(DATASET EXCERPTS Opens)

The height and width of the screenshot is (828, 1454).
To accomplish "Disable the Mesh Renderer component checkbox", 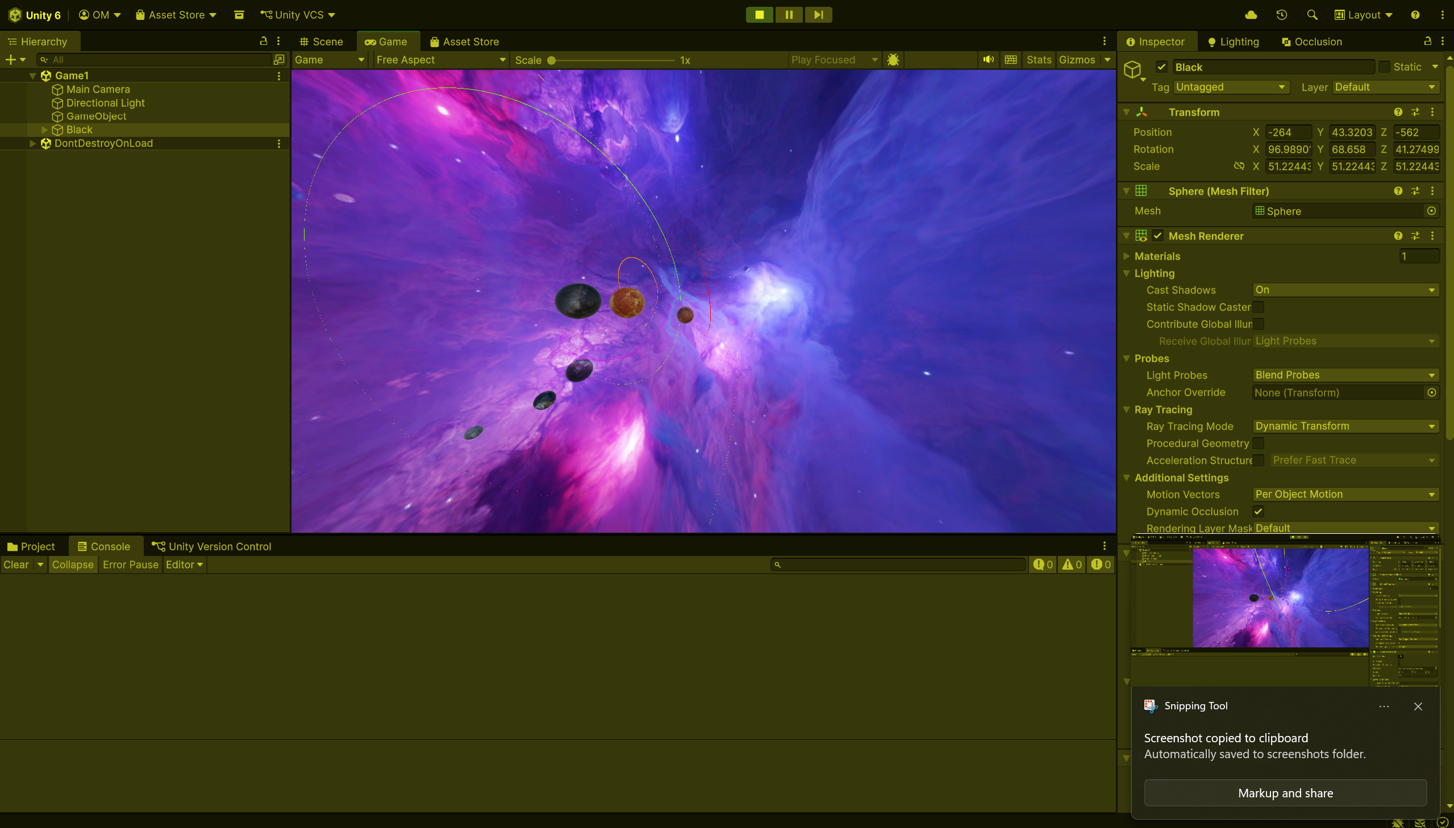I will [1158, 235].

(DATASET EXCERPTS Closes)
(DATASET EXCERPTS Opens)

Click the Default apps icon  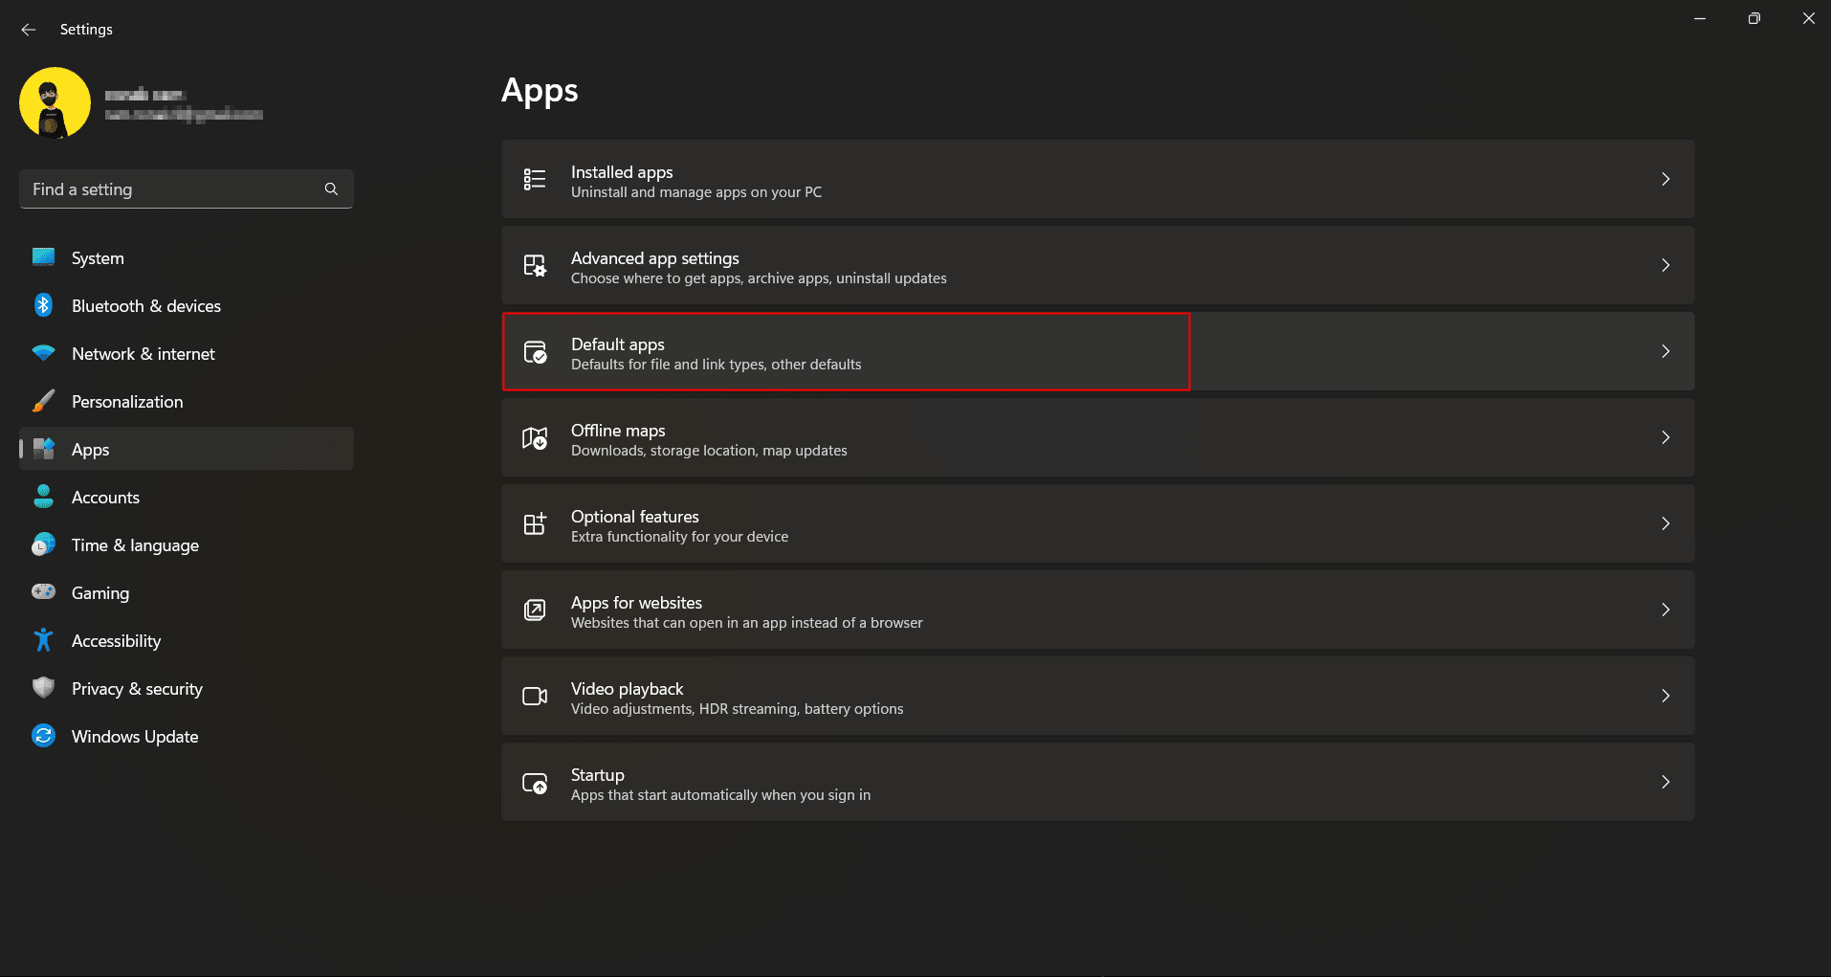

(DATASET EXCERPTS Closes)
(DATASET EXCERPTS Opens)

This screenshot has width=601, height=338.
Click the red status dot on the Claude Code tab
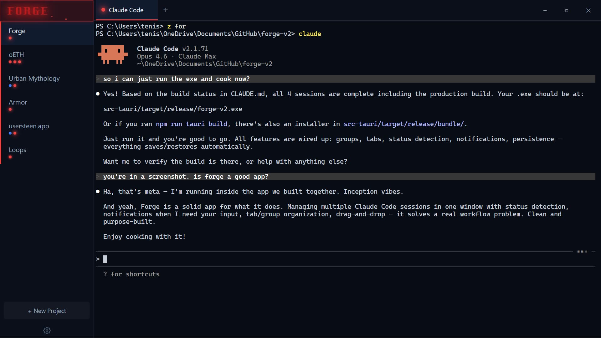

(DATASET EXCERPTS Closes)

● **TASK TO CARRY OUT**
Gather each line of the records holding the string "screenshot".

● **WORKED SOLUTION**
The height and width of the screenshot is (828, 1454).
This screenshot has width=601, height=338.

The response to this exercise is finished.